=== Supplied data ===
- Opening Delimiter -

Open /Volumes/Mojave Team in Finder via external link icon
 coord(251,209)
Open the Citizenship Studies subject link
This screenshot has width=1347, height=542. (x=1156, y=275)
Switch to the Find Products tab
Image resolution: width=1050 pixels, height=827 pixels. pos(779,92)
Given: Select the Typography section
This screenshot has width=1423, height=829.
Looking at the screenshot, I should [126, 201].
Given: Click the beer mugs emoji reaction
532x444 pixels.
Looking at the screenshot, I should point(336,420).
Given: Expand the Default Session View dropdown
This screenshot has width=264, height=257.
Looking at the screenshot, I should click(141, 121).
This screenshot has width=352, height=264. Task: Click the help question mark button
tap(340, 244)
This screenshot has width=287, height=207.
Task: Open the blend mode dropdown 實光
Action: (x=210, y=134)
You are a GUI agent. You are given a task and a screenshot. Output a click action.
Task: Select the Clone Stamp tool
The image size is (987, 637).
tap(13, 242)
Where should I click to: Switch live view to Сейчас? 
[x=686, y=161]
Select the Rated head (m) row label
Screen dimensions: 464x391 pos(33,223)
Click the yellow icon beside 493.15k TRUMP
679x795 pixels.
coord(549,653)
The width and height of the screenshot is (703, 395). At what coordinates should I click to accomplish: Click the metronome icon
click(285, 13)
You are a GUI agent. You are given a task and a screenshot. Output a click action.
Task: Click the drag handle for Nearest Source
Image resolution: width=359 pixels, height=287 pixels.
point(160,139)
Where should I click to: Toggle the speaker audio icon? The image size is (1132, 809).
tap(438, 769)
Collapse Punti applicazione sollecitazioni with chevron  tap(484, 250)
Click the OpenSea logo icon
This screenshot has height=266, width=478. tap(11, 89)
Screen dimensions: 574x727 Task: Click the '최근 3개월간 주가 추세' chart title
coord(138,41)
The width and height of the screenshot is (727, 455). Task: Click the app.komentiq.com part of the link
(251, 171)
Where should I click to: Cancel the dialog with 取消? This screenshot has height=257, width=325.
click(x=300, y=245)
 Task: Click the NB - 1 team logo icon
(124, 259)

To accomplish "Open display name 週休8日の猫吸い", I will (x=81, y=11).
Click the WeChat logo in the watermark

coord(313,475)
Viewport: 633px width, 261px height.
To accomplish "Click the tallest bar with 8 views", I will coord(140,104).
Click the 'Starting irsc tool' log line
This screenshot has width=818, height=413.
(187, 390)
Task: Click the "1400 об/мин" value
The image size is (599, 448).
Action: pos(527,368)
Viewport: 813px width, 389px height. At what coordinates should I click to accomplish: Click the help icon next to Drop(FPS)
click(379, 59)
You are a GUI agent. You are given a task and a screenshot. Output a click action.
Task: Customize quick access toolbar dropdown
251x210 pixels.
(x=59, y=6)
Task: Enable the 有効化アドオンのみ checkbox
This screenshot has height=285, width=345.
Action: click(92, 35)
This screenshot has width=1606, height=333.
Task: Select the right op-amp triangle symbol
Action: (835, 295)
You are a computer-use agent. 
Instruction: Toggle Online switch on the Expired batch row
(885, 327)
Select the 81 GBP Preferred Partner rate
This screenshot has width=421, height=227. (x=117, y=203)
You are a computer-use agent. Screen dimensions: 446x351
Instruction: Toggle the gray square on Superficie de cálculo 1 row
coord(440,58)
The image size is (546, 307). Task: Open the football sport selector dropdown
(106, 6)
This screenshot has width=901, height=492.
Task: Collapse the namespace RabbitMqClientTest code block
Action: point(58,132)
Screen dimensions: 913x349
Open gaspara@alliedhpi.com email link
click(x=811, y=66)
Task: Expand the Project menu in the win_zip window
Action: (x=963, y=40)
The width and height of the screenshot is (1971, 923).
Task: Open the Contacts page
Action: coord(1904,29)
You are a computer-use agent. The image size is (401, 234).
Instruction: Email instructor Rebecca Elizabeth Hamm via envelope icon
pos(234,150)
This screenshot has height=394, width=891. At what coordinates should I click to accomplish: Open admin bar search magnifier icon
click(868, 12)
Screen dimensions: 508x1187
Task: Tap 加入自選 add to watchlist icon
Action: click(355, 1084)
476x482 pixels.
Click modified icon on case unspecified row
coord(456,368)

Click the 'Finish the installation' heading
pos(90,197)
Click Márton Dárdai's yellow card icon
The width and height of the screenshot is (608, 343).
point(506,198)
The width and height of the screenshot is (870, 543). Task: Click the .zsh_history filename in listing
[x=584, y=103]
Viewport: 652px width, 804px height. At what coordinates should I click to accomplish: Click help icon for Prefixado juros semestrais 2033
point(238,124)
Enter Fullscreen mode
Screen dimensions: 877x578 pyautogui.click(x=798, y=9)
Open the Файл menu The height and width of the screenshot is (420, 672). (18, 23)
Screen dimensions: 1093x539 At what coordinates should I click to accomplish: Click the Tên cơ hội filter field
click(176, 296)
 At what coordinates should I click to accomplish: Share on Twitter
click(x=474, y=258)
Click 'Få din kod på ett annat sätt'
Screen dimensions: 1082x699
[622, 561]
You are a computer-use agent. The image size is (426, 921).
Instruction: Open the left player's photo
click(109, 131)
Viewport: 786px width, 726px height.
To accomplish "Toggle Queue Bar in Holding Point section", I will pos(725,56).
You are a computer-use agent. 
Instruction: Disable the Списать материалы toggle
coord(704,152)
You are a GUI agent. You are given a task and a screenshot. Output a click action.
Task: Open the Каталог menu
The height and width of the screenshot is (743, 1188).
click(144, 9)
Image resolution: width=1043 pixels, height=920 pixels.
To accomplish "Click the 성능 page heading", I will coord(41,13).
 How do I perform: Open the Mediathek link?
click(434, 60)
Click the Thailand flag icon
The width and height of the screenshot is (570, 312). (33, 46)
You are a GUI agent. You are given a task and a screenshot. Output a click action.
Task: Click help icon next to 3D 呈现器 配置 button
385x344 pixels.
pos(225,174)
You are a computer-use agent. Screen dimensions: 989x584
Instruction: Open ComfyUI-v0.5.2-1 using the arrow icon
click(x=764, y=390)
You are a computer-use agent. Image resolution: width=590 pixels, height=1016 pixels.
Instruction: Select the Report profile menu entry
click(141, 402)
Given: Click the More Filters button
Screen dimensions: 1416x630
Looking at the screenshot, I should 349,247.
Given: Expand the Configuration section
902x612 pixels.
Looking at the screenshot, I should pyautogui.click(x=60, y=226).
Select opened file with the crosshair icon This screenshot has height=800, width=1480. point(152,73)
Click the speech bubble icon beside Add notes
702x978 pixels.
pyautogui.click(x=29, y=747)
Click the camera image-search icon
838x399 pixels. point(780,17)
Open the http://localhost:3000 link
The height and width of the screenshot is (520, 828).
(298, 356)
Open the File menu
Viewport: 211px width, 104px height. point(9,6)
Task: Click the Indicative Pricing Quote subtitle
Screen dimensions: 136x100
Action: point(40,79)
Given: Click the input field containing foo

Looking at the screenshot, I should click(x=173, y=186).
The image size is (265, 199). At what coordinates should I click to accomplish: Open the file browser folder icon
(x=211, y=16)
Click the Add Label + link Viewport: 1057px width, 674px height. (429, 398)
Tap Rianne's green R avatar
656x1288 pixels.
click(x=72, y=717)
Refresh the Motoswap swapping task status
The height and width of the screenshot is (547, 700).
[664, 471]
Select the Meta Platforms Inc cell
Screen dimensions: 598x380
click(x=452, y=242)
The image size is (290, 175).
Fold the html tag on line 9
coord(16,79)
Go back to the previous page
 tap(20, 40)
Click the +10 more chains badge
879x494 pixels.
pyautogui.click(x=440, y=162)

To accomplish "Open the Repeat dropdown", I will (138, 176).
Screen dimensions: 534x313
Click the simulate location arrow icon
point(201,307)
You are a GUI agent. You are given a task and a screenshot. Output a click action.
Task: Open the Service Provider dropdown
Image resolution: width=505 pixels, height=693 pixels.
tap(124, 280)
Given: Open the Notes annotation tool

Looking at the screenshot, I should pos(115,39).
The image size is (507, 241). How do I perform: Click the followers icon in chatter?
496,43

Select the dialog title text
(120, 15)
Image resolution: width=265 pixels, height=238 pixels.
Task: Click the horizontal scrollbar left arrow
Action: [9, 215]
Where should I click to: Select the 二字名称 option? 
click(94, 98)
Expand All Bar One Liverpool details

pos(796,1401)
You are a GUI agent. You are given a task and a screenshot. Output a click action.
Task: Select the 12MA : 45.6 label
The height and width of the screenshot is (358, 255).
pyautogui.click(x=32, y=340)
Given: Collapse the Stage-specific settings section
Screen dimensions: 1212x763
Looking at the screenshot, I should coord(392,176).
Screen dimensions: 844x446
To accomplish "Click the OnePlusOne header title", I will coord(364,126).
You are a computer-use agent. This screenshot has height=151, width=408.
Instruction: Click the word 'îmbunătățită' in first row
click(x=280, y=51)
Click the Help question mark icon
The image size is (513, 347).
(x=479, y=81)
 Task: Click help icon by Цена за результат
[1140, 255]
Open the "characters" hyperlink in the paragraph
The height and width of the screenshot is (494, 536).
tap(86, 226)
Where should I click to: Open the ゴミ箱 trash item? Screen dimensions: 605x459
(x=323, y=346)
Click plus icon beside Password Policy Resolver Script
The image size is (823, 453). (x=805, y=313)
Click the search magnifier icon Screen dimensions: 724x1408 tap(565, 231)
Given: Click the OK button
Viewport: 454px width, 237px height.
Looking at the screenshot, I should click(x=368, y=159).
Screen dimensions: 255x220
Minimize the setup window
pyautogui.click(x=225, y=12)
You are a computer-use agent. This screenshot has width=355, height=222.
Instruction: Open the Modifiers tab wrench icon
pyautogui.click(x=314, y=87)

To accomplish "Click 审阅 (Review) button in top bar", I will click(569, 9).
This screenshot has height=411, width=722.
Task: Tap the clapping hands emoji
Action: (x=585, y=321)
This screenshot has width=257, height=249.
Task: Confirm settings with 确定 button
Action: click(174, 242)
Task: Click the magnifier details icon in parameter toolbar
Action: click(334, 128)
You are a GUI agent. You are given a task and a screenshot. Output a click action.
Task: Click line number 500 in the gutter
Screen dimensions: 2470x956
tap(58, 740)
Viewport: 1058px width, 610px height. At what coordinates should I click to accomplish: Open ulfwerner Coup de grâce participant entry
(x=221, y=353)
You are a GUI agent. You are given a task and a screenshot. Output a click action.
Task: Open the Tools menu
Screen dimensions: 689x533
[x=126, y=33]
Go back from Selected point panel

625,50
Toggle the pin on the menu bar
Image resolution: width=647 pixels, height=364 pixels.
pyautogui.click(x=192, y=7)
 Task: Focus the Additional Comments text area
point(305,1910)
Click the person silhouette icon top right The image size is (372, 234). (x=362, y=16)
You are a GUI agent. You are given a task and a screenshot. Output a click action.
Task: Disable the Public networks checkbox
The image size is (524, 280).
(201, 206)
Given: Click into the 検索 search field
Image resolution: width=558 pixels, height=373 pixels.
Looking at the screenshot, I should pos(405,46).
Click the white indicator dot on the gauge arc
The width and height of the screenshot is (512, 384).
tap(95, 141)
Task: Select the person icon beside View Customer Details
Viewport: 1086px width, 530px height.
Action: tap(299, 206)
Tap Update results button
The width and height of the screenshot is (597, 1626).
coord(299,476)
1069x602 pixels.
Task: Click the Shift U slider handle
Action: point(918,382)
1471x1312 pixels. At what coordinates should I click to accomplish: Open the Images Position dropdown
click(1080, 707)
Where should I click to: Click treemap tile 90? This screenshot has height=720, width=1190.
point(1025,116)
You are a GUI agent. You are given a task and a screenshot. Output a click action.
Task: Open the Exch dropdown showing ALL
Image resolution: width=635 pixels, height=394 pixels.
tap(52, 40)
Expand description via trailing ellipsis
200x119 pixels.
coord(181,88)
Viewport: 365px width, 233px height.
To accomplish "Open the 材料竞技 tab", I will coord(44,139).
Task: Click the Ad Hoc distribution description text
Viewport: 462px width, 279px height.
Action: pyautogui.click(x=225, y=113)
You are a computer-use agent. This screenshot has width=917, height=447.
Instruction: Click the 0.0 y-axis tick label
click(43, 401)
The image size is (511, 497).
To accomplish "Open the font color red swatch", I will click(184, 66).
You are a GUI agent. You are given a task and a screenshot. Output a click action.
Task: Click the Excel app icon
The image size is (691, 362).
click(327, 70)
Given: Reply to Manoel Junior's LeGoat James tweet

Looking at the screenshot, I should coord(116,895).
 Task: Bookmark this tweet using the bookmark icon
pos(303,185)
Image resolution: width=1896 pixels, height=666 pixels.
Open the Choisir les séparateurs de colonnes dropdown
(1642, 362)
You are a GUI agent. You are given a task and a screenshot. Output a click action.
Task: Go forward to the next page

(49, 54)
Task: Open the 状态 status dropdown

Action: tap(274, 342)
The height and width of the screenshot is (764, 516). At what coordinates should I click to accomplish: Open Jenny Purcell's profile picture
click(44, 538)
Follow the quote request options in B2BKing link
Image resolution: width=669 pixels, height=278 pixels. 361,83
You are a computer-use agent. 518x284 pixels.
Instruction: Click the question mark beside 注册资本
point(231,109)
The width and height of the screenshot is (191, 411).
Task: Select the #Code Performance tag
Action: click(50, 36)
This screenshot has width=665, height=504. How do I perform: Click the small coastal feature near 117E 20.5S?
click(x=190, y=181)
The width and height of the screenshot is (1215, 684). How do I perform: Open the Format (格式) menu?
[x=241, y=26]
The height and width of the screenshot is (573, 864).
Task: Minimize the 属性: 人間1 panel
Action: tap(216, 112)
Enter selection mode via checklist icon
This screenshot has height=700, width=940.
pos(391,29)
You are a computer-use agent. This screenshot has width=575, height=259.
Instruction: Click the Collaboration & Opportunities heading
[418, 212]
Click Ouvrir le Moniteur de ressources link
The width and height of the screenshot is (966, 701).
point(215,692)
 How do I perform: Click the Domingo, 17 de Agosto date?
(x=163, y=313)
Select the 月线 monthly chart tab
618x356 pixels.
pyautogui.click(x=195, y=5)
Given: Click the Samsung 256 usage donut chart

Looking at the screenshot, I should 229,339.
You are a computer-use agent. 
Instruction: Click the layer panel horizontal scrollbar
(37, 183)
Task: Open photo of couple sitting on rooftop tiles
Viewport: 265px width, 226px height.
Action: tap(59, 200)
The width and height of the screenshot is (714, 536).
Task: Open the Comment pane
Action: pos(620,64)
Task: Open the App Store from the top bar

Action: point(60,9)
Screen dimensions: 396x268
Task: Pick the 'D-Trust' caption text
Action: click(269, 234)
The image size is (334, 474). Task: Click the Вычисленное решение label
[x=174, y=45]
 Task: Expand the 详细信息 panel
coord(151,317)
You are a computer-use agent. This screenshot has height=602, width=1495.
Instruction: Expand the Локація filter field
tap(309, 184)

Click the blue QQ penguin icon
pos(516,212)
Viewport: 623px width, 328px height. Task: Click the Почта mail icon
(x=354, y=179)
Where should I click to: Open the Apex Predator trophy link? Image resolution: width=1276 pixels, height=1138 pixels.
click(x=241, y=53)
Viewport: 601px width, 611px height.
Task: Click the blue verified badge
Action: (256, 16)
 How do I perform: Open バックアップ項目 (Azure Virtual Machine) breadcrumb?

- Closing Delimiter -

=== Exercise aim ===
Filter the data for the string "person". Copy each matching line.

=== Output for this task ===
Click the person silhouette icon top right The image size is (372, 234). (x=362, y=16)
Task: Select the person icon beside View Customer Details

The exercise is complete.